### [Work to do]
• A. Decide whether each statement below agrees with the forum report that follows. For each, answer yes or no and quote the deciding words from the forum report: (i) NTT Communications, VMware and CIO Academy Asia organized the forum together; (ii) each participant designed a wallet for their own use; (iii) 25 CIOs and tech leaders took part in the exercise.
• B. Using the forum report below, answer each question on its own line:
(i) What date does the forum report give?
(ii) Whose sentiments does the phrase "if it's not broken, improve it" echo?
(iii) Who led the exercise?

### [Text extract]
= = =

CIO Thought Leadership Forum
25 January 2018


Not Your Usual Leadership Forum

The new format for the Thought Leadership Forum on Design Thinking, jointly organized by NTT Communications (NTT Com), VMware and CIO Academy Asia, got off to a rousing start.

Demonstrating that they take Design Thinking to heart and echoing Deputy CEO Rama’s sentiments that “if it’s not broken, improve it”, CIO Academy Asia gamely shook up the usual Forum format by launching into the workshop exercise from the get-go, putting 25 CIOs and tech leaders through the paces to a hands-on experience on what Design Thinking involves.

Led by Design Thinking expert Manny Fassihi, the exercise paired participants to work on designing a wallet for each other using Design Thinking principles. From solo efforts at first to engaging each other with questions and empathising while suspending assumptions, the exercise led participants through stages involving the reframing of problems, ideating, feedback gathering, synthesizing, iteration, prototyping and testing.

Beyond the hands-on activity, the exercise’s deeper purpose found resonance among participants when asked to reflect on how Design Thinking approaches could translate to their own work.

Participants noted that it usefully showed the importance of not innovating in a vacuum, and the need to engage end-users with questions, empathy, without imposing or leading with presumptions or pre- existing solution ideas. It was also noted that the process called for trust in the cross-functional collaboration, and being open and sensitive enough to possibly pick up on unarticulated needs or aspects.

= = =

### [Supplied entries]

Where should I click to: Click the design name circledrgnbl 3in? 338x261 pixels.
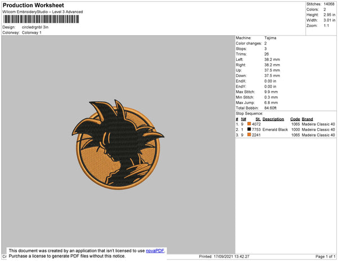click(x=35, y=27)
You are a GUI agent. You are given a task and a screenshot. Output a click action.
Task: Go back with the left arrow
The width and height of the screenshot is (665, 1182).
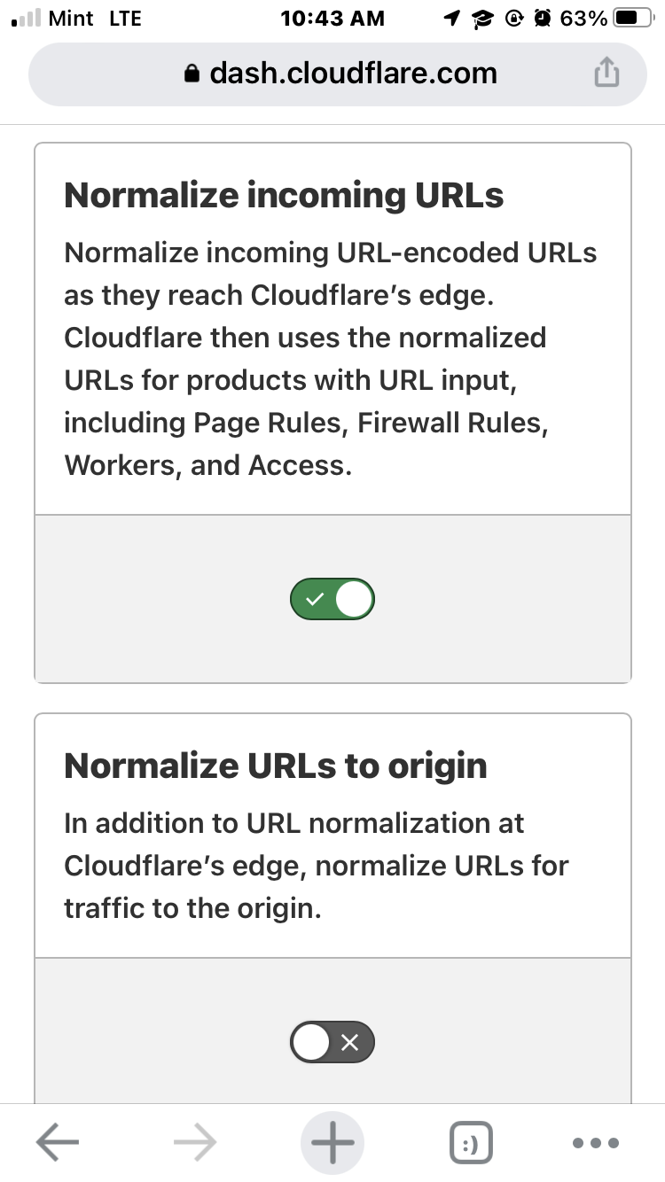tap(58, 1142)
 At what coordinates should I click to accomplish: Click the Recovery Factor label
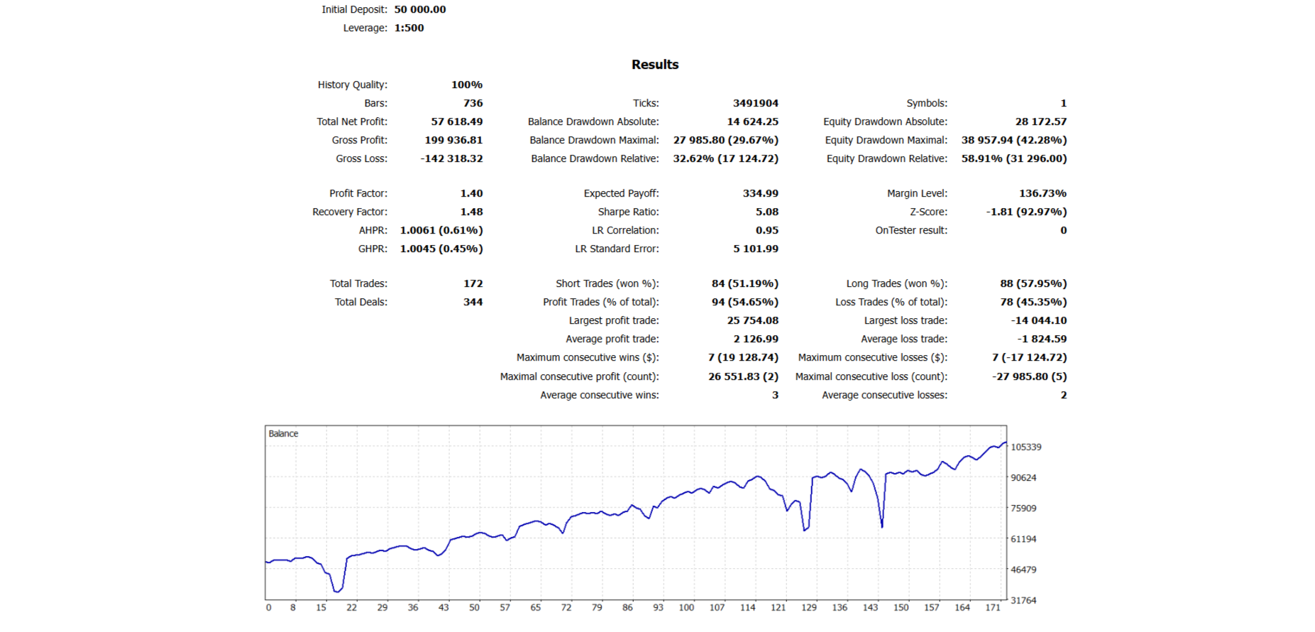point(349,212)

= = =

### [Exercise responses]
• A.
(i) Yes: "jointly organized by NTT Communications (NTT Com), VMware and CIO Academy Asia"
(ii) No: "paired participants to work on designing a wallet for each other"
(iii) Yes: "putting 25 CIOs and tech leaders through the paces"

• B.
(i) 25 January 2018
(ii) Deputy CEO Rama's
(iii) Design Thinking expert Manny Fassihi